Extracted data »
------------------------------

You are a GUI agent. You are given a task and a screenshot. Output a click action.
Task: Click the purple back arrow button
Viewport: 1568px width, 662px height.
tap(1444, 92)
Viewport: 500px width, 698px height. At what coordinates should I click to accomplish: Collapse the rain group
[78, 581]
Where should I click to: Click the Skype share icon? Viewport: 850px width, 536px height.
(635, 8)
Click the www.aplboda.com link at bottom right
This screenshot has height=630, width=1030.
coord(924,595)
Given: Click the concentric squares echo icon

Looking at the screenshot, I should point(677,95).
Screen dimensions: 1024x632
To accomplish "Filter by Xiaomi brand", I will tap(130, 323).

------------------------------

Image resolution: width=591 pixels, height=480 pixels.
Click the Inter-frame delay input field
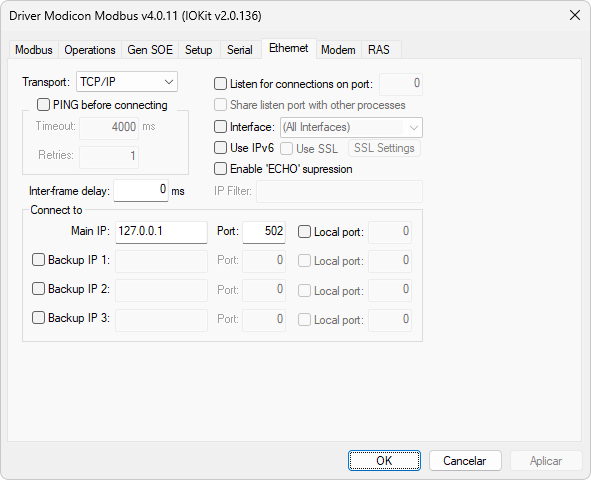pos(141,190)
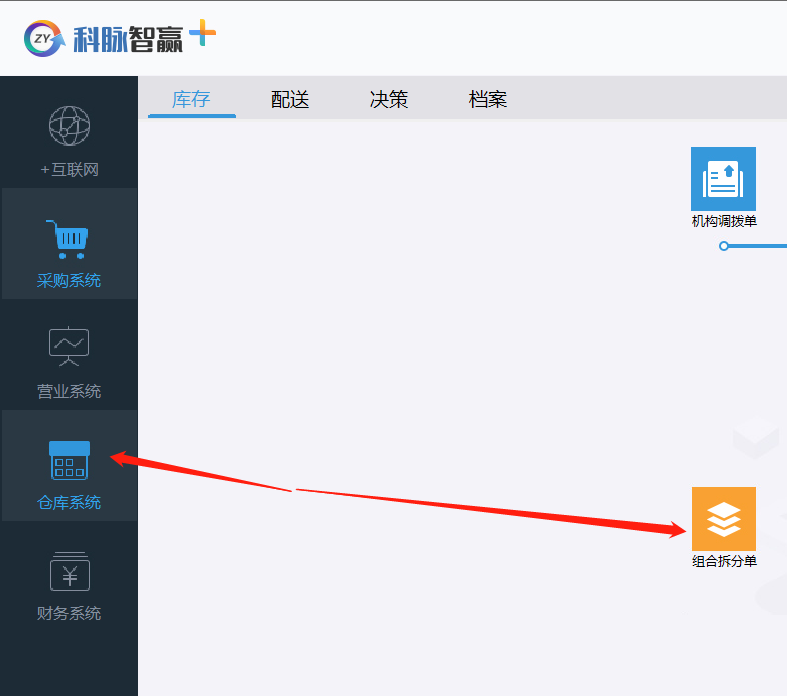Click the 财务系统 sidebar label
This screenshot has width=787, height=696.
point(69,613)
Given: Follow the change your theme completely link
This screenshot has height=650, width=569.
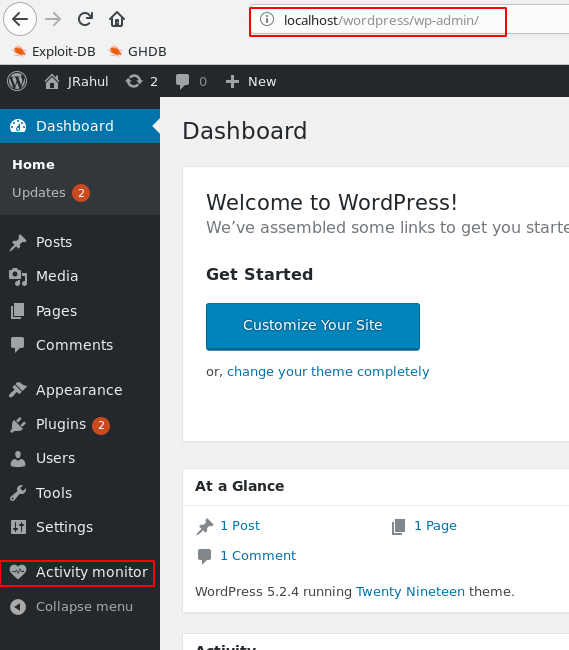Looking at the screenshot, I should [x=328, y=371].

------------------------------

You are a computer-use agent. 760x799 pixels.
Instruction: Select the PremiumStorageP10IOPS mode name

------------------------------

Exercise instructions »
Scan the listing and report each line where the word "agent" shows up.

Answer section »
You are a GUI agent. You are given a task and a screenshot. Output a click action.
You are a computer-use agent. 760x799 pixels.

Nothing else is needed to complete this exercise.